## JOB 1:
In the essay excerpt below, quote the passage between "Fifteen years ago" and "It did not.", inclusive.
## JOB 2:
According to the essay excerpt below, what character does Billy Bob Thornton play in Pushing Tin?

## DOCUMENT EXCERPT:
>> START

In spite of the lack of praise, one of my favorite movies is Pushing Tin. Billy Bob Thornton plays Russell Bell, a rather staid (maybe even Zen in some circles) man married to a beautiful woman. When Russell learns of his wife’s affair with Nick Falzone, his calm reaction startles Nick. Noticing this, Russell simply states, “If you ever want to sleep at night, don’t marry a beautiful girl.” I oftentimes think of that quote but not in relation to marrying a beautiful girl (especially given my pro-single proclivity). No, my twist on that phrase is more, “If you ever want to sleep at night, don’t try raising a black boy in America.”
Fifteen years ago today, I was in the throes of labor, in the comfort of my home, with my midwife pouring water over my belly whilst I relaxed in the tub, naturally surrendering to the most empowering, ecstatic endeavor I have ever experienced (seriously, we have video footage that captures me smiling from ear-to-ear, exclaiming “labor is pretty cool!” when I was eight centimeters dilated). It brought me to this very Zen-like state, a state that I presumed would transfer to parenting. It did not.

>> END

## DATASET EXCERPTS:
>> START

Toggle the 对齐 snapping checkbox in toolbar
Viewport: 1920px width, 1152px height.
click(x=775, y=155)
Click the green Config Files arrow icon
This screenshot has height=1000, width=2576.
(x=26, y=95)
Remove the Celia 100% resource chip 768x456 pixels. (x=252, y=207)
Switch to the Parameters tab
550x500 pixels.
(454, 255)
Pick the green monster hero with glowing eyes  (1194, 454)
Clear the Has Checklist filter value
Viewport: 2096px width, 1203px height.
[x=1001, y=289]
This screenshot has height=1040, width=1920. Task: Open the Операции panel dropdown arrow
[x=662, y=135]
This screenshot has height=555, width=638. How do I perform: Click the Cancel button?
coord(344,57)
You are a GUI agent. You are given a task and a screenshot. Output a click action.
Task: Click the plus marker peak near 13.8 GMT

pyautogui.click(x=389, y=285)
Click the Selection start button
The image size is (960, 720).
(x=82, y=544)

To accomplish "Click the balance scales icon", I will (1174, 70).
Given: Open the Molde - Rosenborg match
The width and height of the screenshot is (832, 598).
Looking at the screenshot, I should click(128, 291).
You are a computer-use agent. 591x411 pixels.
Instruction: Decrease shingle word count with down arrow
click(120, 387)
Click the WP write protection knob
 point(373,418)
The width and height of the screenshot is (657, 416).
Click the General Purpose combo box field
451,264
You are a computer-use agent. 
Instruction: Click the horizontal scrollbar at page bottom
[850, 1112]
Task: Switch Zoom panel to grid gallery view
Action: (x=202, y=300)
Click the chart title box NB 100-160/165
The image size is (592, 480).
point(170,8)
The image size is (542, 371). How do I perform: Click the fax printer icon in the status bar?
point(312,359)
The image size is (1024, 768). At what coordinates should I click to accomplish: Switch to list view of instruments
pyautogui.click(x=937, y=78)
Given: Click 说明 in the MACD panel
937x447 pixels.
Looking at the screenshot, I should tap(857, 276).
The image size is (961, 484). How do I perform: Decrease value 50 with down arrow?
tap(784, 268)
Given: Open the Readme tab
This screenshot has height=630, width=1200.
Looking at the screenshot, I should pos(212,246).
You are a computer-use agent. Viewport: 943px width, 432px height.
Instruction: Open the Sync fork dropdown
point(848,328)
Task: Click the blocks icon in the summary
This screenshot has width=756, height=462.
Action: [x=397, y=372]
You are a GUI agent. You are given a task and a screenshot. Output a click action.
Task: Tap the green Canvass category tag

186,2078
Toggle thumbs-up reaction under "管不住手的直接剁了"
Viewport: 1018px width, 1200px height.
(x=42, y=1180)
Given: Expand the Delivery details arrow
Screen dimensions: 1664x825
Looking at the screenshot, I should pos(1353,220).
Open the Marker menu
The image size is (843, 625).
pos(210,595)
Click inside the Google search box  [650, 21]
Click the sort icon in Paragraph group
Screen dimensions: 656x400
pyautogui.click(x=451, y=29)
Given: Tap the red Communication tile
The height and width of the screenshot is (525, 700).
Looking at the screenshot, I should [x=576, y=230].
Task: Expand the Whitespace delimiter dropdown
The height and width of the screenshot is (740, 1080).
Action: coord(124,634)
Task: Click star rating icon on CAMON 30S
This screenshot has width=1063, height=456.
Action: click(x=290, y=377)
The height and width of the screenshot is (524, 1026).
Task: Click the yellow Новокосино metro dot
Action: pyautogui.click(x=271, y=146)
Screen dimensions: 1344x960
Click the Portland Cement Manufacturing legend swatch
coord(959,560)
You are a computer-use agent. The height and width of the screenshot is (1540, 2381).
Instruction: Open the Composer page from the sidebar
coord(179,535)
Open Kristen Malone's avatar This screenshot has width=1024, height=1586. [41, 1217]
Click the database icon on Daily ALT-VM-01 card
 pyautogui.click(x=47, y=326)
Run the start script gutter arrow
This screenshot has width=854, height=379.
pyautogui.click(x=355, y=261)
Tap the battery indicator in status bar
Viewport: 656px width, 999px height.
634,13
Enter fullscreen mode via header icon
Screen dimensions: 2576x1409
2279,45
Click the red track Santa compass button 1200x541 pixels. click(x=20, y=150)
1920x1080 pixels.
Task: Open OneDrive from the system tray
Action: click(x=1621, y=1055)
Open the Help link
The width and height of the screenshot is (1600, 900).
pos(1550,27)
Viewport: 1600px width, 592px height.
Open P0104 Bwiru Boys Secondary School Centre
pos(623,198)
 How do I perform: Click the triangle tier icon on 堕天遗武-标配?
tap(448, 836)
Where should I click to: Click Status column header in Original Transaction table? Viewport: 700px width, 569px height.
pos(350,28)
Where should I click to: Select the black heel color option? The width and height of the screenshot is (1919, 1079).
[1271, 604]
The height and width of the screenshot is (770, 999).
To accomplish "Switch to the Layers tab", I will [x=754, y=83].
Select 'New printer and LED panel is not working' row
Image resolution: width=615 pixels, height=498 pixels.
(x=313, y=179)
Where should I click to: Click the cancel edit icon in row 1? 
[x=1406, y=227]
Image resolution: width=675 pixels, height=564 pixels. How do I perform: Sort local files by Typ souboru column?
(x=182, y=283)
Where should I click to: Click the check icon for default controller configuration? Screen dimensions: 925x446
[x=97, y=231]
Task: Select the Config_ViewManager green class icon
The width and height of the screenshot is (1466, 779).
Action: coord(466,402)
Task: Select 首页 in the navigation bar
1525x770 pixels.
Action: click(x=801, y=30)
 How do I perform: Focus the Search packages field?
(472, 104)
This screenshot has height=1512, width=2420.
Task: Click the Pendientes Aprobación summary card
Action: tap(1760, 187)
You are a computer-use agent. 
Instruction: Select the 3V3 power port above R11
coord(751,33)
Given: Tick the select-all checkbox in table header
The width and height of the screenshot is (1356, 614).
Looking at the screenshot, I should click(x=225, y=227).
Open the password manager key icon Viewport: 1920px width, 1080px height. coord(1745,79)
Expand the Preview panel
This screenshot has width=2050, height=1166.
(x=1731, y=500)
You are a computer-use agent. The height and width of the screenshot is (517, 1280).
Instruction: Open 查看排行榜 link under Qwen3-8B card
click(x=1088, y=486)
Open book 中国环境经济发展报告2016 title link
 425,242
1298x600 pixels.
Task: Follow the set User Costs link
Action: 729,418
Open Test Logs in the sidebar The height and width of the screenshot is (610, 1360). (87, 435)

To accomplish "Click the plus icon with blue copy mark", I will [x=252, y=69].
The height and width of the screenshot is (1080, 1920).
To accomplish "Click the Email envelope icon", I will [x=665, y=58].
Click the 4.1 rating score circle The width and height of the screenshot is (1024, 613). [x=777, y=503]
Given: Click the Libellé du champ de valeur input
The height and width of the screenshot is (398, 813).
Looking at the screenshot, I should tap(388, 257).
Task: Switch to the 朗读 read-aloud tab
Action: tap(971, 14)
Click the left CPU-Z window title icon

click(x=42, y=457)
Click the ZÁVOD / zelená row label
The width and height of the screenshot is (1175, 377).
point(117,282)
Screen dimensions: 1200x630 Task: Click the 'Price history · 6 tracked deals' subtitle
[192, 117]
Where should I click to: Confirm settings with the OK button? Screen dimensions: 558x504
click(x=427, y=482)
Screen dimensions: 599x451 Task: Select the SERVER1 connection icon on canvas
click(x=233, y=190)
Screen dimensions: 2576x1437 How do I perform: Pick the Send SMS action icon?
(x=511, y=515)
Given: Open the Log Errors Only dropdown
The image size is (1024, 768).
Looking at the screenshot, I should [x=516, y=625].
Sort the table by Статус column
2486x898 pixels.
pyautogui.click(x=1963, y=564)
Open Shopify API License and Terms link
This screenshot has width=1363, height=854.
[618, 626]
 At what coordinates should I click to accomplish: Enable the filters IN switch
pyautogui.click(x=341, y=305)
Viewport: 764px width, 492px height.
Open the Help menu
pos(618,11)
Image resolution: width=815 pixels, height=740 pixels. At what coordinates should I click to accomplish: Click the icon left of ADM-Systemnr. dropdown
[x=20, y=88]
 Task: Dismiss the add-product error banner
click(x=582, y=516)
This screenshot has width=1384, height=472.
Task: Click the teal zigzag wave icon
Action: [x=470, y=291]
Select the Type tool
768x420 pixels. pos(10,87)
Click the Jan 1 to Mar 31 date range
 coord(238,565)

>> END

## EXPECTED OUTPUT 1:
Fifteen years ago today, I was in the throes of labor, in the comfort of my home, with my midwife pouring water over my belly whilst I relaxed in the tub, naturally surrendering to the most empowering, ecstatic endeavor I have ever experienced (seriously, we have video footage that captures me smiling from ear-to-ear, exclaiming “labor is pretty cool!” when I was eight centimeters dilated). It brought me to this very Zen-like state, a state that I presumed would transfer to parenting. It did not.

## EXPECTED OUTPUT 2:
Russell Bell